◆ **Collected data entries**
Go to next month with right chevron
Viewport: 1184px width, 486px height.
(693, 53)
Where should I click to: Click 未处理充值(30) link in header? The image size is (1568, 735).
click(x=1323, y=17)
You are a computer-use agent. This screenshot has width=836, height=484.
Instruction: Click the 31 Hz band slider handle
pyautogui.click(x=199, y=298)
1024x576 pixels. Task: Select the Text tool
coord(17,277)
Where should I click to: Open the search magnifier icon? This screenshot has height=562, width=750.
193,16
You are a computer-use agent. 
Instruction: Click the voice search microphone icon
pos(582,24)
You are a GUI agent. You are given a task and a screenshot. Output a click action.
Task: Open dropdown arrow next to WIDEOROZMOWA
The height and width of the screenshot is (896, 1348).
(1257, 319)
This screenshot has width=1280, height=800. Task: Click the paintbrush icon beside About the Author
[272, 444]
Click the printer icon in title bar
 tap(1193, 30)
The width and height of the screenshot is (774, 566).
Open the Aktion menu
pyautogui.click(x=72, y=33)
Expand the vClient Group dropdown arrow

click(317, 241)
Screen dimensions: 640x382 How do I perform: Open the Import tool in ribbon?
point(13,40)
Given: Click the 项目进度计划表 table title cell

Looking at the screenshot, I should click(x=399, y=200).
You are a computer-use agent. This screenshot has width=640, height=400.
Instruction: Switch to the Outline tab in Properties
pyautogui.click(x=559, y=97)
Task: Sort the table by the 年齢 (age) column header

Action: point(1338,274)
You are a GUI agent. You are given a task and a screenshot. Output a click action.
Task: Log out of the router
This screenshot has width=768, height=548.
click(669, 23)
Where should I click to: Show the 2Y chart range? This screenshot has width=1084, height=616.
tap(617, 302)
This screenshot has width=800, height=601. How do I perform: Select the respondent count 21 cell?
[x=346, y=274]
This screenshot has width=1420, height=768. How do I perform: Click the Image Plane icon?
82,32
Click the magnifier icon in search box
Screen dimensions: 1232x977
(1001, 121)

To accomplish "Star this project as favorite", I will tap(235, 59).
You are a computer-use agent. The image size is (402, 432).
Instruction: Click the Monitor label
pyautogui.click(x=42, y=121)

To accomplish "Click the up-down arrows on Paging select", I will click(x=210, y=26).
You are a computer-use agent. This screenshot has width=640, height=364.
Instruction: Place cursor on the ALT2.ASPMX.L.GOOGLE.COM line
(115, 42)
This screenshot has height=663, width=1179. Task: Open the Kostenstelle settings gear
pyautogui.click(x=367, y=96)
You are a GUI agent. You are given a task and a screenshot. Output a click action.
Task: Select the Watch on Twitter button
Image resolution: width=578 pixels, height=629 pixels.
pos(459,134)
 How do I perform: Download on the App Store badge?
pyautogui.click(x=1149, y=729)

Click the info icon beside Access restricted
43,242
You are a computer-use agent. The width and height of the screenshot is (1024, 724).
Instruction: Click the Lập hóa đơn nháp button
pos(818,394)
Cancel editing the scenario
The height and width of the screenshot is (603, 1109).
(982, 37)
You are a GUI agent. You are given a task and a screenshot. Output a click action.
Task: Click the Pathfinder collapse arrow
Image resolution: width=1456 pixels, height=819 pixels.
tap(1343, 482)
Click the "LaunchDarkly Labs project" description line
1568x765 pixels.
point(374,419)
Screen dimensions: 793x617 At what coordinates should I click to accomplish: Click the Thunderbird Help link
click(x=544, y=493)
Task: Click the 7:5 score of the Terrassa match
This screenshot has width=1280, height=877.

◆ **What you are asked to do**
A verbatim copy of all the entries above is requested.

◆ **The answer**
Go to next month with right chevron
Viewport: 1184px width, 486px height.
(693, 53)
Where should I click to: Click 未处理充值(30) link in header? The image size is (1568, 735).
click(x=1323, y=17)
You are a computer-use agent. This screenshot has width=836, height=484.
Instruction: Click the 31 Hz band slider handle
pyautogui.click(x=199, y=298)
1024x576 pixels. Task: Select the Text tool
coord(17,277)
Where should I click to: Open the search magnifier icon? This screenshot has height=562, width=750.
193,16
You are a computer-use agent. 
Instruction: Click the voice search microphone icon
pos(582,24)
You are a GUI agent. You are given a task and a screenshot. Output a click action.
Task: Open dropdown arrow next to WIDEOROZMOWA
The height and width of the screenshot is (896, 1348).
(1257, 319)
This screenshot has width=1280, height=800. Task: Click the paintbrush icon beside About the Author
[272, 444]
Click the printer icon in title bar
 tap(1193, 30)
The width and height of the screenshot is (774, 566).
Open the Aktion menu
pyautogui.click(x=72, y=33)
Expand the vClient Group dropdown arrow

click(317, 241)
Screen dimensions: 640x382 How do I perform: Open the Import tool in ribbon?
point(13,40)
Given: Click the 项目进度计划表 table title cell

Looking at the screenshot, I should click(x=399, y=200).
You are a computer-use agent. This screenshot has width=640, height=400.
Instruction: Switch to the Outline tab in Properties
pyautogui.click(x=559, y=97)
Task: Sort the table by the 年齢 (age) column header

Action: point(1338,274)
You are a GUI agent. You are given a task and a screenshot. Output a click action.
Task: Log out of the router
This screenshot has width=768, height=548.
click(669, 23)
Where should I click to: Show the 2Y chart range? This screenshot has width=1084, height=616.
tap(617, 302)
This screenshot has width=800, height=601. How do I perform: Select the respondent count 21 cell?
[x=346, y=274]
This screenshot has width=1420, height=768. How do I perform: Click the Image Plane icon?
82,32
Click the magnifier icon in search box
Screen dimensions: 1232x977
(1001, 121)

To accomplish "Star this project as favorite", I will tap(235, 59).
You are a computer-use agent. The image size is (402, 432).
Instruction: Click the Monitor label
pyautogui.click(x=42, y=121)

To accomplish "Click the up-down arrows on Paging select", I will click(x=210, y=26).
You are a computer-use agent. This screenshot has width=640, height=364.
Instruction: Place cursor on the ALT2.ASPMX.L.GOOGLE.COM line
(115, 42)
This screenshot has height=663, width=1179. Task: Open the Kostenstelle settings gear
pyautogui.click(x=367, y=96)
You are a GUI agent. You are given a task and a screenshot. Output a click action.
Task: Select the Watch on Twitter button
Image resolution: width=578 pixels, height=629 pixels.
pos(459,134)
 How do I perform: Download on the App Store badge?
pyautogui.click(x=1149, y=729)

Click the info icon beside Access restricted
43,242
You are a computer-use agent. The width and height of the screenshot is (1024, 724).
Instruction: Click the Lập hóa đơn nháp button
pos(818,394)
Cancel editing the scenario
The height and width of the screenshot is (603, 1109).
(982, 37)
You are a GUI agent. You are given a task and a screenshot. Output a click action.
Task: Click the Pathfinder collapse arrow
Image resolution: width=1456 pixels, height=819 pixels.
tap(1343, 482)
Click the "LaunchDarkly Labs project" description line
1568x765 pixels.
point(374,419)
Screen dimensions: 793x617 At what coordinates should I click to accomplish: Click the Thunderbird Help link
click(x=544, y=493)
Task: Click the 7:5 score of the Terrassa match
This screenshot has width=1280, height=877.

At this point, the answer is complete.